Но самолет продолжал снижение, выписывая «ужаки» вдоль створа полосы, хотя теперь, на предпосадочной скорости, стоит лишь немного переборщить с креном — и машина рухнет на землю.
— Удаление два, ниже тридцать, правее семьдесят, — в голосе руководителя появилась заметная тревога. — Прекратите снижение!
— Исправляю.
Игнатьев поддернул штурвал, двинул вперед сектор газа, но его внимание отвлекли те же дурацкие довороты. Он опять упустил высоту.
— Подходите к полосе, возьмите посадочный, ноне уклоняйтесь влево, не уклоняйтесь влево! — Теперь в эфире звенел только нервный голос руководителя посадки. — Не снижайтесь! Прекратите снижение! Черт возьми, там же капониры! — сорвался он на крик.
— Сорок шестой, уходите на второй круг! — прозвучал твердый, не терпящий возражений, голос старшего начальника.
Но самолет продолжал снижаться. Хрусталев мельком взглянул на командира: Игнатьев с напряженным лицом смотрел на приборную доску, все еще пытаясь собрать расползавшиеся в разные стороны стрелки. Скорее всего, не слышал он последней команды, прошла она мимо его сознания.

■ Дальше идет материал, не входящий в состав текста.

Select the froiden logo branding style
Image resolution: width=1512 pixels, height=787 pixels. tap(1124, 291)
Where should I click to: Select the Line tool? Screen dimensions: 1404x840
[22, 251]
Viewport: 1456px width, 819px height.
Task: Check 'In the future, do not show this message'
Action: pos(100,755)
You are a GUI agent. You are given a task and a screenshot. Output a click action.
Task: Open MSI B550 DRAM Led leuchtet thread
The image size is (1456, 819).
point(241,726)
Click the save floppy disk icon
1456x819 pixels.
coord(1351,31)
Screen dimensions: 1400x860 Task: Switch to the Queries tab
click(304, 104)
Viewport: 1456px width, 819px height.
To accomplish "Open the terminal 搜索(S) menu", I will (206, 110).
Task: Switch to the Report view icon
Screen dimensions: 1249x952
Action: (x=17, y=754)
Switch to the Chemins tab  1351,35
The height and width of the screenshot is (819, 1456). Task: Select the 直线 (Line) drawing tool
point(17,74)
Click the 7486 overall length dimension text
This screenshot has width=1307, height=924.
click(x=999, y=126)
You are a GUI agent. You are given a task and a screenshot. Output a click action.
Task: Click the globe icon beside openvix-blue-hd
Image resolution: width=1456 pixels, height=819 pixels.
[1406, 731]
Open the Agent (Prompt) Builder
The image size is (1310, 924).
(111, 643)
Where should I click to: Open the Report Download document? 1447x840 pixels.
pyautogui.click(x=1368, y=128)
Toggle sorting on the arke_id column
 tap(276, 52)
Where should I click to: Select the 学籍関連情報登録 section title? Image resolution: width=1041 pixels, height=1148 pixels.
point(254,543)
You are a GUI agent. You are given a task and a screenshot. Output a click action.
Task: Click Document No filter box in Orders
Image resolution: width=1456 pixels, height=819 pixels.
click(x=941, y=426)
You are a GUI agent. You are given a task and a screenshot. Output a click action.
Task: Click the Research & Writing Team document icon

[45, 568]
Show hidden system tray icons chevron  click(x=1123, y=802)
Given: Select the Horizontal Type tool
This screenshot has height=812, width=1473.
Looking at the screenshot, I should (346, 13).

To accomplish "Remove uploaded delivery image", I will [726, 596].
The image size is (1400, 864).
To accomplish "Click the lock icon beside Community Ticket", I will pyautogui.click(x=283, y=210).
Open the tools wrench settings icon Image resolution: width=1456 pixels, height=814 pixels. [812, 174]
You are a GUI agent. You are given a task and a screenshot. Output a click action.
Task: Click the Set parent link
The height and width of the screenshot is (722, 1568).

И Хрусталеву вдруг стали понятны те необъяснимые катастрофы, когда летчики при заходе на посадку в сложных условиях падали перед полосой. Похоже, и Игнатьев уже переступил последнюю черту естественного ощущения опасности — он был сейчас одержим только одной мыслью: сесть во что бы то ни стало! И будет теперь снижаться до последнего, до столкновения с землей, утратив способность предвидеть надвигающуюся катастрофу, от которой их отделяют считанные секунды.